Puff Pastry and Red Meat Week






Puff pastry - Used in both Cuisine and Pastry, there is very little difference in its fabrication.  Basically it is layer of flour/water and butter, folded over and over again to achieve that puffy flaky crunchy texture that is known the world over.  Do you know how many layers are there in a typical puff pastry?  ok, you start with a block of butter enveloped by dough, that is 3 layers (dough, butter, dough), you roll it out (huff huff!) and you fold over 3 times of itself, that is 9 layers, but the dough and dough side by side will be counted as 1, that is, 3x3=9-2=7x3=21-2=19 (second turn), 19x3=57-2=55 (3rd turn)x3=165-2=163 (4th turn)x3=489-2=487 (5th turn, where we normally stop, cos' the wheat flour in Thailand is stronger, ie more gluten, more elastic, risk breaking if continued, or in France, for the 6th turn: 487x3=1461-2= 1459 layers!!  No wonder it is called millefeuille (1,000 layers).
Next turn you bite into a (well-done) puff pastry, appreciate all the work went into it!  For basic course students, all work is done by hand.  so we've been making these pastries withrolling pins and our aching tired hands.  You can only work this dough when it's very cold, so you can imagine the energy put into it.

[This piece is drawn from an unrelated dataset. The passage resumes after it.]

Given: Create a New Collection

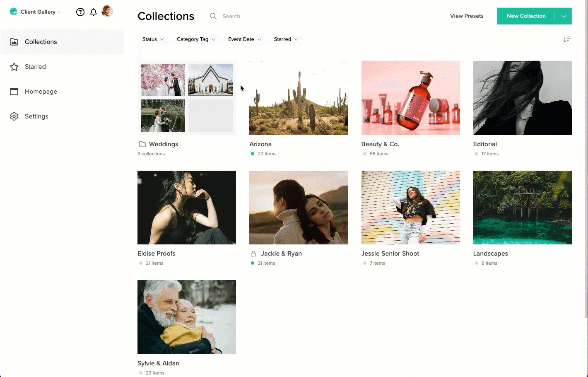Looking at the screenshot, I should [526, 16].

In Cusine this week, we started on Red meat/Roast.  I have an almost 1 kg of roast striploin and plentiful of mash potatoes for the rest of the week, to add to that, a huge pot of Beef Burgundy tomorrow and by Friday, a Roast Chicken!  

Ok, plenty of butter, and red meat to clog up my arteries, I swear to you this course is hell!  Share my sin, have some free food!









This is a picture of preparation before our practical classes.  2 students on rotation will be tasked to fetch the ingredients from the storeroom, measure and distribute for the class.  At the end of the practical, all equipment are checked and counted, and kitchen declared clean before we can all leave altogether.